The movements came in three versions: Prima, Extra Prima and Ultra Prima. They are all 15 jewel constructions, and differentiated only by the timing tests carried out after construction: the best 10 per cent were given the coveted Ultra Prima designation, while the balance were split between Prima, which were the less accurate and Extra Prima, which fell in between. The Ultra Prima watches were also usually marked as such on the dial, as can be seen in this case.
In the mid-1930s Rolex moved from the complex three-part Oyster case to a simpler two piece design which integrated the bezel into the case body and did away with the movement holder, and Spillmann seems to have vanished from the Oyster story – but not, in fact, permanently. In the 1960s the initials “C.R.S.” are to be seen inside the casebacks of Rolex chronographs, and this relationship continued for almost two decades. Neither was it the end of the cushion case, of course: in the late 1930s Rolex produced an oversized version of this case for an obscure Italian instrument maker, Officine Panerai. The rest, on that front at least, is the stuff of watchmaking legend.
So it is for Rolex too. Despite external changes as watches grew larger during the late 1940s, the essential design of the Oyster case remained pretty constant until the early 1950s, when (as with the introduction of the original Oyster) a new case and crown came along together.

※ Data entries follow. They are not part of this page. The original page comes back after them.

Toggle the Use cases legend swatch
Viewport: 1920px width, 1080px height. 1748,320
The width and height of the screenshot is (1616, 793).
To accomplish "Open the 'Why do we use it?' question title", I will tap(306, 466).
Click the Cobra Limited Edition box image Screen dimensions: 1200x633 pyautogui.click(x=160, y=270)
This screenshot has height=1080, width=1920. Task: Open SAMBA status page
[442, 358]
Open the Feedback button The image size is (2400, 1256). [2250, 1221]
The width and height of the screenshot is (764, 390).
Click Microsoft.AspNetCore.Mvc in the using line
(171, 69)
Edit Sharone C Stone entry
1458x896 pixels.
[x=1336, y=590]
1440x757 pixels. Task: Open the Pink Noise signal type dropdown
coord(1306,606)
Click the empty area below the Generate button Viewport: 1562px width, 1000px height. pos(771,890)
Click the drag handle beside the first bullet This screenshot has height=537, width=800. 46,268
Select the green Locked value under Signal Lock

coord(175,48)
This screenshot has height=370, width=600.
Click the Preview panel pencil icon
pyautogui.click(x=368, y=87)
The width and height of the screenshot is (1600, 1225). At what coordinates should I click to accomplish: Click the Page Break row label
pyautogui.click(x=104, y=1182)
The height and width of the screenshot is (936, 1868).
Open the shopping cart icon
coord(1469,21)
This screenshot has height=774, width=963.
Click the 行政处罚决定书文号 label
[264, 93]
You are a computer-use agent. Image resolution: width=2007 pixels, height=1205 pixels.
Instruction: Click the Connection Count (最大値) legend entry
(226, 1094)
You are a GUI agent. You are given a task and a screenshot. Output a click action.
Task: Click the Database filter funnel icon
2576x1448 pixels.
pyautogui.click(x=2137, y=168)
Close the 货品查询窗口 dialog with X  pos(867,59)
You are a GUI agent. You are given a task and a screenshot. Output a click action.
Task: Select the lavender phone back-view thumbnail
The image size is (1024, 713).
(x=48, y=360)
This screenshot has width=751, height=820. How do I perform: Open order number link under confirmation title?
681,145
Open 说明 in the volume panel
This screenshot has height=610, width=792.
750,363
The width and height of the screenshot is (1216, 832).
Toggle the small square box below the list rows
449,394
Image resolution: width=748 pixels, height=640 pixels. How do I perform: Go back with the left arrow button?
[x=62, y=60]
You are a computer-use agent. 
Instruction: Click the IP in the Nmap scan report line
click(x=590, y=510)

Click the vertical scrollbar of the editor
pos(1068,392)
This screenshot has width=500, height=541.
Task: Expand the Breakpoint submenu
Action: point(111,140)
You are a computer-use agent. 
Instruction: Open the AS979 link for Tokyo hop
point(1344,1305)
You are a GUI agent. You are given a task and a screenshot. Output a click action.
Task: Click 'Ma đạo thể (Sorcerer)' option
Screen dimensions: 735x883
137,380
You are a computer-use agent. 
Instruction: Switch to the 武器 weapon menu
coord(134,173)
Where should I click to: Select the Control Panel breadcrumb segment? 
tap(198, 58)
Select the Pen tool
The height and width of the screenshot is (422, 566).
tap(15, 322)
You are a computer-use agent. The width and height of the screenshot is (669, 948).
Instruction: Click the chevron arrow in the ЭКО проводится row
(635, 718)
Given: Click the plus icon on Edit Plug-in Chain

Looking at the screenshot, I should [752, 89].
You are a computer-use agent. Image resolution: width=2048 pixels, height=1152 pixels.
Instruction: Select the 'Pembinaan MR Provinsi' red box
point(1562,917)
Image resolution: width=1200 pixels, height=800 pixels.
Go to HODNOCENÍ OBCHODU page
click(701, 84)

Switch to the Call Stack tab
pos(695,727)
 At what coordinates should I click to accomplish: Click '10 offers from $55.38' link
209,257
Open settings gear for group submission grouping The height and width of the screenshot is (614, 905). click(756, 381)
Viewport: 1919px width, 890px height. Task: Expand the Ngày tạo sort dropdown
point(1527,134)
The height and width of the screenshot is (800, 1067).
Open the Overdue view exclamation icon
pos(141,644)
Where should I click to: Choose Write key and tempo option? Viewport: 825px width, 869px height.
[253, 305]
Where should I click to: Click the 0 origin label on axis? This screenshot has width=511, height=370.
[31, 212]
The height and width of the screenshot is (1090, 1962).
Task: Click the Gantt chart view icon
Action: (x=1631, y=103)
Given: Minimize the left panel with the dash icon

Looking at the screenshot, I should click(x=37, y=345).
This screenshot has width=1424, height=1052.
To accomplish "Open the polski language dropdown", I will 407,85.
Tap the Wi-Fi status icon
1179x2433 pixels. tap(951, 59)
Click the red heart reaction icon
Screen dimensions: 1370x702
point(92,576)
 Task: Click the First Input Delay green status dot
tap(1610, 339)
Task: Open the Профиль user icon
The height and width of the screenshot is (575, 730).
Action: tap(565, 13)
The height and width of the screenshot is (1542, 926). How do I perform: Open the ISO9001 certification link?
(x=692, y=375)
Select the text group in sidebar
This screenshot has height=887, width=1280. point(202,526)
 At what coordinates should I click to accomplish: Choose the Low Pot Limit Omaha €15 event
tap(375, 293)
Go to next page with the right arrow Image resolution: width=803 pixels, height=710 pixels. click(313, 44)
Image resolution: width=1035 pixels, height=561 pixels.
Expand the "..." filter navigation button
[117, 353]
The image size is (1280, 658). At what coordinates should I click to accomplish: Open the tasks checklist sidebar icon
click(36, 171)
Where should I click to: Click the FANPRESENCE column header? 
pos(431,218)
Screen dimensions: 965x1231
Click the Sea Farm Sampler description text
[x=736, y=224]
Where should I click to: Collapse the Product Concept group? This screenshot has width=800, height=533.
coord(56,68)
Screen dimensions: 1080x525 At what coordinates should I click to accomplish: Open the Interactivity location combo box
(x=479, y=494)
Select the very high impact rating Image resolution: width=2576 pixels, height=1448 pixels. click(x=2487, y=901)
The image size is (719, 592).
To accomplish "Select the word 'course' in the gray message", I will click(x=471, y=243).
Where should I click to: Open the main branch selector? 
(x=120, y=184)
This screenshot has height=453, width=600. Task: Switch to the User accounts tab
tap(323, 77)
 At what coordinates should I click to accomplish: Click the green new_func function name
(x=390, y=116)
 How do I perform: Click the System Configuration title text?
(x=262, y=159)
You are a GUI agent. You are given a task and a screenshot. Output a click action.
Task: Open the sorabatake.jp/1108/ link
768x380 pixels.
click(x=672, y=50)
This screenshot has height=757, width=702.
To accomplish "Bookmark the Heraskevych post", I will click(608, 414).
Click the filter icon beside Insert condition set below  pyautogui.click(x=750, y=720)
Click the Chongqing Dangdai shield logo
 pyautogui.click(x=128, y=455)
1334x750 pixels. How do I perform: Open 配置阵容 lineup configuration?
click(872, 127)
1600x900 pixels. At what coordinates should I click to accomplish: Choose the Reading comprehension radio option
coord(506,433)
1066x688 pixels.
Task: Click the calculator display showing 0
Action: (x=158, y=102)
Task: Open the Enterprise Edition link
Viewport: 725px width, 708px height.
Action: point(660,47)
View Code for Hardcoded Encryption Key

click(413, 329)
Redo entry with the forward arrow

The crown was called the Twinlock, and as you can probably guess used two gaskets to ensure it was watertight – initially guaranteed waterproof down to 50m, it was a genuine breakthrough in making watchcases impermeable.
Christopher Beccan
In 1953 Rolex also introduced a heavier two-piece case, but with the provision for a rotating bezel; the first to use it was the reference 6202 Turn-O-Graph, which had a bezel insert marked with 60-minute markers. Marketed as a waterproof alternative to a chronograph, it wasn’t a commercial success; but it became the basis for one of the most iconic watches ever made by Rolex, the Submariner. That launched the following spring at the Basel Fair, following Swiss explorer Jacques Piccard’s historic bathyscaphe dive with a specially built Rolex attached to his submersible.
Over the years, the parallel development of cases and crowns has continued, via the Sea Dweller in the 1960s and the Deepsea in 2008. For the latter, Rolex abandoned the 60-year history of the two-piece case and reverted to the original Oyster design with a separate movement ring inside the main case body. It proves that a now 90–year-old design is capable of 21st century performance; and also that, sometimes, going forward can mean going back to your starting point.